On the normal form of the Kirchhoff equation

TL;DR

This paper investigates the normal form of the Kirchhoff equation on a torus, showing that while cubic resonant terms are integrable, quintic resonant terms contribute non-trivially to energy estimates, with bounded transformations in Sobolev spaces.

Contribution

The paper performs a second step of normal form analysis for the Kirchhoff equation, revealing the non-integrable nature of quintic resonant terms.

Findings

Cubic resonant terms are integrable and do not affect energy estimates.

Quintic resonant terms contribute non-zero effects to energy estimates.

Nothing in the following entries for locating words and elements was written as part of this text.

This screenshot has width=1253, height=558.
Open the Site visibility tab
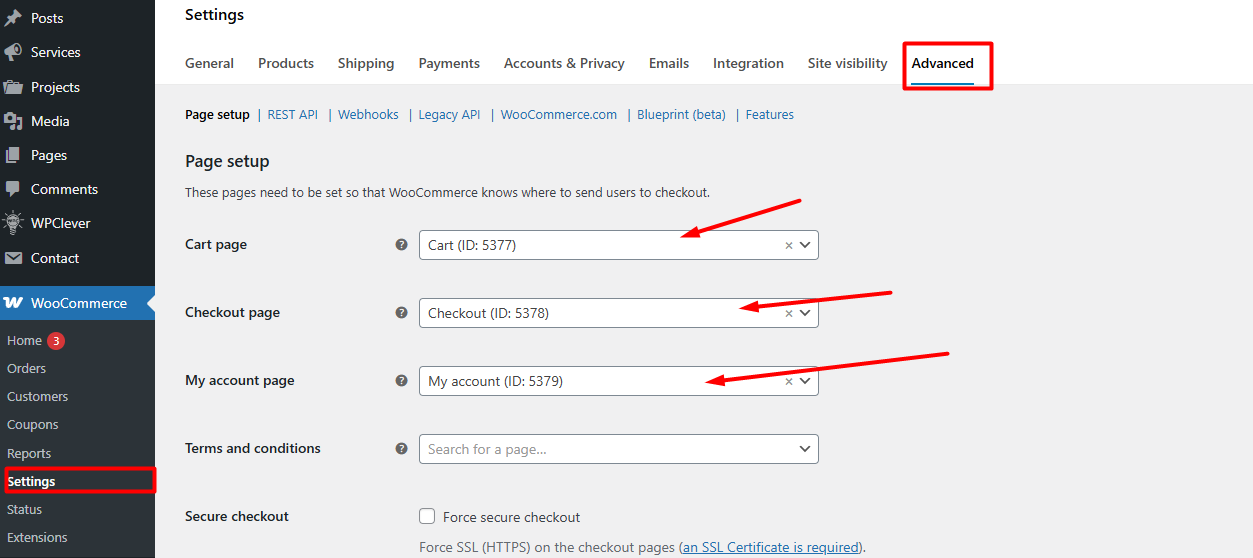point(847,63)
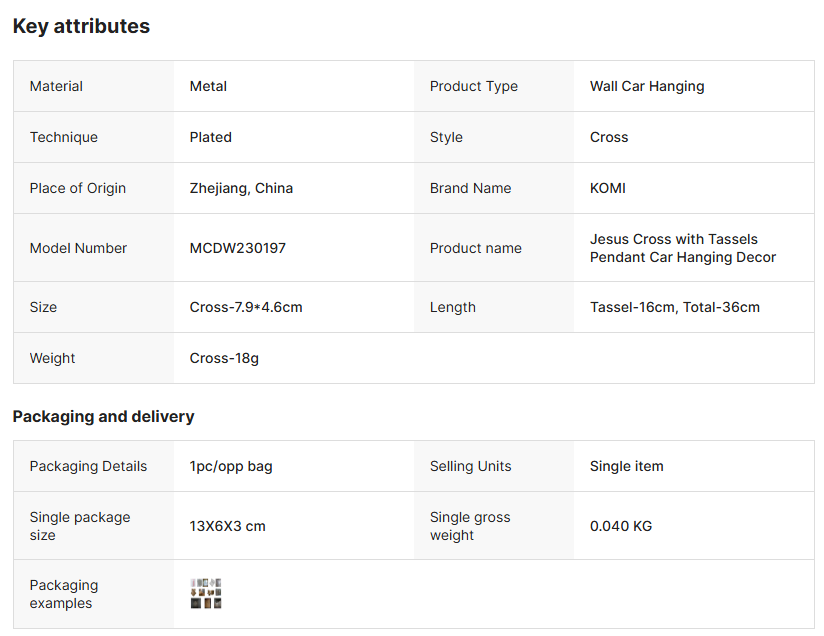Select the Zhejiang, China origin text
The width and height of the screenshot is (824, 636).
[x=241, y=188]
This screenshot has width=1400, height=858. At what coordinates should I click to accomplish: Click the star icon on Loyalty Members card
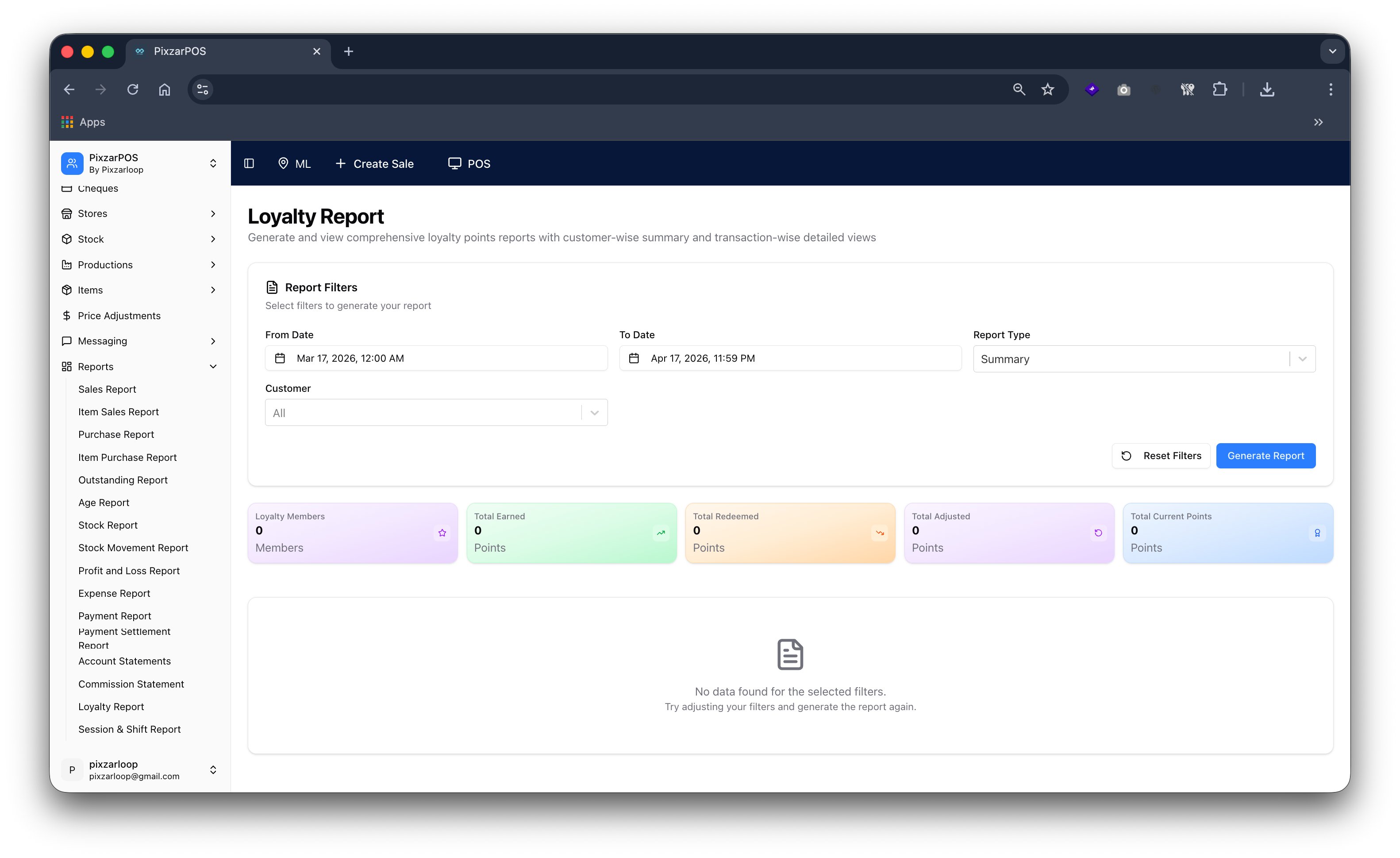tap(442, 533)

Normal form transformations are bounded in Sobolev spaces.

Abstract

Consider the Kirchhoff equation $$ \partial_{tt} u - \Delta u \Big( 1 + \int_{\mathbb{T}^d} |\nabla u|^2 \Big) = 0 $$ on the $d$-dimensional torus $\mathbb{T}^d$. In a previous paper we proved that, after a first step of quasilinear normal form, the resonant cubic terms show an integrable behavior, namely they give no contribution to the energy estimates. This leads to the question whether the same structure also emerges at the next steps of normal form. In this paper, we perform the second step and give a negative answer to the previous question: the quintic resonant terms give a nonzero contribution to the energy estimates. This is not only a formal calculation, as we prove that the normal form transformation is bounded between Sobolev spaces.